Re: Inverted-list databases (was: Working on huge RAM based datasets)

From: "Mischa Sandberg" <mischa_sandberg(at)telus(dot)net>
To: pgsql-performance(at)postgresql(dot)org
Subject: Re: Inverted-list databases (was: Working on huge RAM based datasets)
Date: 2004-07-09 22:23:03
Message-ID: bVEHc.6984$iw3.4810@clgrps13
Views: Raw Message | Whole Thread | Download mbox | Resend email
Thread:
Lists: pgsql-performance

""Andy Ballingall"" <andy_ballingall(at)bigfoot(dot)com> wrote in message
news:011301c46597$15d145c0$0300a8c0(at)lappy(dot)(dot)(dot)

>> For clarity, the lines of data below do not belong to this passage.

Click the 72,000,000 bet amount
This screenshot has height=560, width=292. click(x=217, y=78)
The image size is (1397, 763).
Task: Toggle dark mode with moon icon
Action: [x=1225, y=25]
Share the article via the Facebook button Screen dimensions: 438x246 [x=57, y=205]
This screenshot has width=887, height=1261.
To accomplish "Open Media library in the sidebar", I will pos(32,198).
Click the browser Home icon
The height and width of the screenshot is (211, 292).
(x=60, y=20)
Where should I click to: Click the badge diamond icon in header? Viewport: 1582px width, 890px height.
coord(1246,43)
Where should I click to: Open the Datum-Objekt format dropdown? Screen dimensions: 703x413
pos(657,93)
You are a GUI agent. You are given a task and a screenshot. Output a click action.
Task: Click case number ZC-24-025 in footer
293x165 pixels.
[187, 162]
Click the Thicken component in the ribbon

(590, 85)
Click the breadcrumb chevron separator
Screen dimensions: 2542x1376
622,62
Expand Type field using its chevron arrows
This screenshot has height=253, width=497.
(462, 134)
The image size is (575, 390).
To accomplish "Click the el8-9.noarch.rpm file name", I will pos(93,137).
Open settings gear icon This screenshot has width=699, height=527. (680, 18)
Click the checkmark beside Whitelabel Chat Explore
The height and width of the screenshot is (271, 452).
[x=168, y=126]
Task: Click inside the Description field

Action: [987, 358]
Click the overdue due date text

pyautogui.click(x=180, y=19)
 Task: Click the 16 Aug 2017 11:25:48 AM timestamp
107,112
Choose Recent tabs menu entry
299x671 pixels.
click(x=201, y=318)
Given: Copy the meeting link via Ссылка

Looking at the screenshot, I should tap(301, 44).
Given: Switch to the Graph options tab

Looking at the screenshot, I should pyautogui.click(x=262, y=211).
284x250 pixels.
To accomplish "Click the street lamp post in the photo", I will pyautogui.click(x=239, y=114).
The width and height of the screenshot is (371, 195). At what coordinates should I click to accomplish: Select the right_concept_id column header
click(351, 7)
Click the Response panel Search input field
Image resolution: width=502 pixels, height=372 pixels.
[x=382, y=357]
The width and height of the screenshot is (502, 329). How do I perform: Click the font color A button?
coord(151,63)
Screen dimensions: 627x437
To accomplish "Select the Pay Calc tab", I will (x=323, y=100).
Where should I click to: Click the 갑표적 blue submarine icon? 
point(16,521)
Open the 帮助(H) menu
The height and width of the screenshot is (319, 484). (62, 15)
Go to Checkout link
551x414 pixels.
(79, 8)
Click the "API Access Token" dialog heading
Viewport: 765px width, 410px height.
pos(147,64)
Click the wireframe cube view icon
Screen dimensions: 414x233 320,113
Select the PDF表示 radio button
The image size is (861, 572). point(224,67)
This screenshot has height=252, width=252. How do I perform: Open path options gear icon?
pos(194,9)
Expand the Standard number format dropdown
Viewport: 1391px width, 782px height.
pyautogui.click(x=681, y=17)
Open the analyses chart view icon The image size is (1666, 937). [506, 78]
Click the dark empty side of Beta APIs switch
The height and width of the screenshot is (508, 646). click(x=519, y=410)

> On another thread, (not in this mailing list), someone mentioned that
there
> are a class of databases which, rather than caching bits of database file
> (be it in the OS buffer cache or the postmaster workspace), construct a a
> well indexed memory representation of the entire data in the postmaster
> workspace (or its equivalent), and this, remaining persistent, allows the
DB
> to service backend queries far quicker than if the postmaster was working
> with the assumption that most of the data was on disk (even if, in
practice,
> large amounts or perhaps even all of it resides in OS cache).

As a historical note, System R (grandaddy of all relational dbs) worked this
way.
And it worked under ridiculous memory constraints by modern standards.

Space-conscious MOLAP databases do this, FWIW.

Sybase 11 bitmap indexes pretty much amount to this, too.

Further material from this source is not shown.